From Demon to Darling: A Legal History of Wine in America

From Demon to Darling: A Legal History of Wine in America

From Demon to Darling: A Legal History of Wine in America

Synopsis

Richard Mendelson brings together his expertise as both a Napa Valley lawyer and a winemaker into this accessible overview of American wine law from colonial times to the present. It is a story of fits and starts that provides a fascinating chronicle of the history of wine in the United States told through the lens of the law. From the country's early support for wine as a beverage to the moral and religious fervor that resulted in Prohibition and to the governmental controls that followed Repeal, Mendelson takes us to the present day--and to the emergence of an authentic and significant wine culture. He explains how current laws shape the wine industry in such areas as pricing and taxation, licensing, appellations, health claims and warnings, labeling, and domestic and international commerce. As he explores these and other legal and policy issues, Mendelson lucidly highlights the concerns that have made wine alternatively the demon or the darling of American society--and at the same time illuminates the ways in which lives and livelihoods are affected by the rise and fall of social movements.

Excerpt

Two weeks after I arrived at Oxford in September 1975, I rambled down a corner staircase in the main quadrangle of Magdalen College to a nondescript door marked “Wine Steward.” Little did I know that it was the entrance to the college’s massive underground cellars and my future career. Over the next two years those cellars served as my introduction to the world of wine and led me to France and then America in pursuit of fine wines and their accompaniments—food, art, history, and culture. Law would come later.

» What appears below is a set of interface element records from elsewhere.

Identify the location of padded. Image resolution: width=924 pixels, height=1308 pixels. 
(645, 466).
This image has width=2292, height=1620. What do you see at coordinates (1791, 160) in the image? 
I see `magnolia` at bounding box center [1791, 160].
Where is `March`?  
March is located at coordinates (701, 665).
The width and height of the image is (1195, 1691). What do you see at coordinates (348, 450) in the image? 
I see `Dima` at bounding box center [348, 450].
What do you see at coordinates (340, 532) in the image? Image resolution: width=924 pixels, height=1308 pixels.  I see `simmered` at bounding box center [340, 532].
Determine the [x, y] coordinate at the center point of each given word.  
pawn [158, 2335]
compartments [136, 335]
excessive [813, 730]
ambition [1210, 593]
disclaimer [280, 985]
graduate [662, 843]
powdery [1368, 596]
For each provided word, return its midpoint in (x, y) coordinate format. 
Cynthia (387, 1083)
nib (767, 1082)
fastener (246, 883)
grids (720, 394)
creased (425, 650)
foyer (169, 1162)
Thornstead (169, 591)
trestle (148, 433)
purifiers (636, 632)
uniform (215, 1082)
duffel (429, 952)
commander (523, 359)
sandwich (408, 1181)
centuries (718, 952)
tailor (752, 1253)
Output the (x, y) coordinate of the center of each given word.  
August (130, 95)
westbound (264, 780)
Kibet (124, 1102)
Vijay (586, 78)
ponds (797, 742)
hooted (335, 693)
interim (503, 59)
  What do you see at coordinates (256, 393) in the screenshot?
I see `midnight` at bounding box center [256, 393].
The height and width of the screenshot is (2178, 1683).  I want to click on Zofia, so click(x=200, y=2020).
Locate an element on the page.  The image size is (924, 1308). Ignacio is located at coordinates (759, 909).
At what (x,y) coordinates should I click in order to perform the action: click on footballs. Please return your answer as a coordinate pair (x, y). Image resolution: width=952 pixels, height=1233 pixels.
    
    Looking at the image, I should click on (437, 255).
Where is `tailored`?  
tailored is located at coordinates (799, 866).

As a native Floridian, I had never drunk or heard about any of the wines on the college’s wine list, and I could hardly pronounce their names— Chambertin, Pouilly-Fuissé, Graacher Himmelreich, and the like. Magdalen offers its wines to students at cost plus a small markup. Access to the cellar’s stock depends on the length of your gown; undergraduates have the most limited access and dons the most extensive. I was a graduate student with a thigh-high gown, so the steward handed me the fifteen-page wine list, full of offerings from around the world, including old vintages, and all at reasonable prices. I committed to drinking my way through that list during my two-year stay.

Before Oxford, the only wines I had drunk were jug wines swilled at college parties and Manishewitz drunk with the family at Passover. Mostly my friends and I drank beer and punch laced with grain alcohol. The Old World changed all of that.